Layne won’t estimate just how many tickets he’s personally voided. But, he says, “It’s happening less and less” as enforcement officers in the area learn which cars belong. “They know them now.”

Layne says there are plenty of reasons for the lag in a new permitting system: The software cost $20,000, and that meant issuing a request for proposals and getting multiple bids. Rather than put a temporary system in place, and delay even further the actual rollout, he wanted to get the permanent system up and running. He also wanted to set up a system that could work for neighborhoods around the city, should they opt in. (Asked why the city and Park Central announced the handoff when the city still didn’t have a program in place, he says the departure of the Park Central employee who’d previously administered the program forced the issue.)

Layne declines to hazard a guess on when the office will be ready to issue new permits.

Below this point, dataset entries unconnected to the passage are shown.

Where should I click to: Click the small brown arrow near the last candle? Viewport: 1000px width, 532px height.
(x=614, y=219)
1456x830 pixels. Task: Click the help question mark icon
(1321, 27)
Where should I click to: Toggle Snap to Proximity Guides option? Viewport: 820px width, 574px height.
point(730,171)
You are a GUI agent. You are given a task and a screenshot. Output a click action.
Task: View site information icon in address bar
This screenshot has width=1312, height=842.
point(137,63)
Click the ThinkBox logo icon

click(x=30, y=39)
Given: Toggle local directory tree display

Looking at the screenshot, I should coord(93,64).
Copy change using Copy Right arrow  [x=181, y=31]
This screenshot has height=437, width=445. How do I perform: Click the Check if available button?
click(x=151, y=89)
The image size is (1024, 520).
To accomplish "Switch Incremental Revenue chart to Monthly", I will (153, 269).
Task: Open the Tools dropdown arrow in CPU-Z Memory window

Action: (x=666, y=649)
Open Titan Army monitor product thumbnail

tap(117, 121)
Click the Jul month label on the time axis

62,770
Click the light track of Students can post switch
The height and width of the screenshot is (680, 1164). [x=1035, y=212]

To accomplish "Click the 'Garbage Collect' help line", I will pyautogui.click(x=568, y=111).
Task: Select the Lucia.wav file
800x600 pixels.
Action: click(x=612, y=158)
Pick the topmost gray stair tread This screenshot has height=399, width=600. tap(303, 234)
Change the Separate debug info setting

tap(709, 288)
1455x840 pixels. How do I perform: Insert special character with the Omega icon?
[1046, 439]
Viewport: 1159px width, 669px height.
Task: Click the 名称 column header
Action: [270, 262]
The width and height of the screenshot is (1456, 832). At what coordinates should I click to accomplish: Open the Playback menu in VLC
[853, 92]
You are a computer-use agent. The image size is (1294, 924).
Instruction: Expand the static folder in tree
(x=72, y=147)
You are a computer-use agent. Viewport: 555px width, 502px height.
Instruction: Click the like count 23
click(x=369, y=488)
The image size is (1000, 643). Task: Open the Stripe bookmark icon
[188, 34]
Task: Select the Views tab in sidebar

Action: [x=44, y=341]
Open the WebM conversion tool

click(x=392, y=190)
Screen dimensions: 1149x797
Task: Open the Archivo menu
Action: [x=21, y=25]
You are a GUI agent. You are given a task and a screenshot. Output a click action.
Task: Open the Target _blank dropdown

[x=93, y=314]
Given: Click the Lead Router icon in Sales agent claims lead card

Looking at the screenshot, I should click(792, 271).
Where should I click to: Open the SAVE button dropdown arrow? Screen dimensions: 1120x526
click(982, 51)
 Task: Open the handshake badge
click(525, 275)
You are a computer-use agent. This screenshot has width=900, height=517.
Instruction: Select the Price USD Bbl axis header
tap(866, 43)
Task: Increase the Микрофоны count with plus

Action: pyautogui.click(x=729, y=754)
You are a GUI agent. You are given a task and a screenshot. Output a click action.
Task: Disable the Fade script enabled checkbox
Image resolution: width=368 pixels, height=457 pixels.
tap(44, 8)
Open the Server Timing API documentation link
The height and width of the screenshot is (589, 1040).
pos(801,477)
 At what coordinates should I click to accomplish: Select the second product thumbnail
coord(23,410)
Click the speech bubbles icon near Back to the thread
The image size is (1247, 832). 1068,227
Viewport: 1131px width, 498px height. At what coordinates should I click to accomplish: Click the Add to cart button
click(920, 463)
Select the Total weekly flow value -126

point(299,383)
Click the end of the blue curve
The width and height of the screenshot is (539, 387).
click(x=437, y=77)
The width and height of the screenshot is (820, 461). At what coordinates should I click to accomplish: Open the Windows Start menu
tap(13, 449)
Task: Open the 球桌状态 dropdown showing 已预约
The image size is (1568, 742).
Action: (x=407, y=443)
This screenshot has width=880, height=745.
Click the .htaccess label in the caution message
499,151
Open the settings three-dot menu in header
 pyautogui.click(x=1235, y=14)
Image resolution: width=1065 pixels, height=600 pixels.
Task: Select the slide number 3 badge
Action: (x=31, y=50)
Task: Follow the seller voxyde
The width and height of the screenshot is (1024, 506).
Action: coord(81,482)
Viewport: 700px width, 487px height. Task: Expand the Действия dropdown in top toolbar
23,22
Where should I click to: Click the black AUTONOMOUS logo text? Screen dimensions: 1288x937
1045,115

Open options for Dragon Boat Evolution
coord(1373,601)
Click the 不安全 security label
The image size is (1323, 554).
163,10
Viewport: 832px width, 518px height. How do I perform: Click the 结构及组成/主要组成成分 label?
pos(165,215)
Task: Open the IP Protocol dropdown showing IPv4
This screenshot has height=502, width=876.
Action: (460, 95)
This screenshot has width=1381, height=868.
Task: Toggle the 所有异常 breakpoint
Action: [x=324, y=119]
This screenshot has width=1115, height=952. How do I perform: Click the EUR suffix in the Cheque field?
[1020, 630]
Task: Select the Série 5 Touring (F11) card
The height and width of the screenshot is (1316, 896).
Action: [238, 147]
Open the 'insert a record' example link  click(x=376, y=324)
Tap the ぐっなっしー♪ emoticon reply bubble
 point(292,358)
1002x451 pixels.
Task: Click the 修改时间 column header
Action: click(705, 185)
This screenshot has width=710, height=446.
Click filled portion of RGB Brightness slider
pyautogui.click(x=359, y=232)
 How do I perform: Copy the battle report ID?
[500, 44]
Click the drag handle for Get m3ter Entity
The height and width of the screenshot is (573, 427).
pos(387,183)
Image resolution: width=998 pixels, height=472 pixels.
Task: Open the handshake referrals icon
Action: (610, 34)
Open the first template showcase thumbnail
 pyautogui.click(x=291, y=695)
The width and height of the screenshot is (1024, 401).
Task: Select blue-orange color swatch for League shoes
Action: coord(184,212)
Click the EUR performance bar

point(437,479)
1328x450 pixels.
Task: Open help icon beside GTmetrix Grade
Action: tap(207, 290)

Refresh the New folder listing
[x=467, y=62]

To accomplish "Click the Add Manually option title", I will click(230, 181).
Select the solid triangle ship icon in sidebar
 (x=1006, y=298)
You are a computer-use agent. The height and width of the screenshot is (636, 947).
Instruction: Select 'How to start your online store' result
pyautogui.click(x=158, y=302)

“We’re in the final stages of testing, and we hope to have applications open in the coming months,” he says. Of the period without a working system, he adds, “We’d hoped it wouldn’t go through February, but we knew it could.”

Once the city’s permit system is up and running, Layne says his office would be interested in taking on residential districts through- out the city, which have turned to a hodgepodge of options in the absence of the city’s supervision. Some are apparently administered by their aldermen. In other cases, Layne says, an individual neighbor has taken on the responsibility.

It doesn’t always work well. Layne says he’s heard of one district where someone was unable to get a permit due to a personal grudge on the part of the person charged with administration.

He sees his office as being a good solution for districts in need. “I anticipate people coming to us,” he says. Abdullah, of Park Central, agrees, saying it’s a matter of equity for the city to administer the program — not all neighborhoods have the resources to run it themselves.

But for that to happen, Layne says, the treasurer’s office needs to get the program going — and eight months after the handoff, he’s asking for patience. “I understand the frustrations in Forest Park Southeast,” he says. “We are doing everything we can right now to have this program up and running as fast as possible.”

Shacklett is one person who’s ready.

“I just think it’s total dysfunction,” she says. “There are so many dysfunctional facets of our city. I’m sorry to see it. I’m sorry for people who come in from out of town and have to deal with this. It’s not the image I wish St. Louis was projecting.”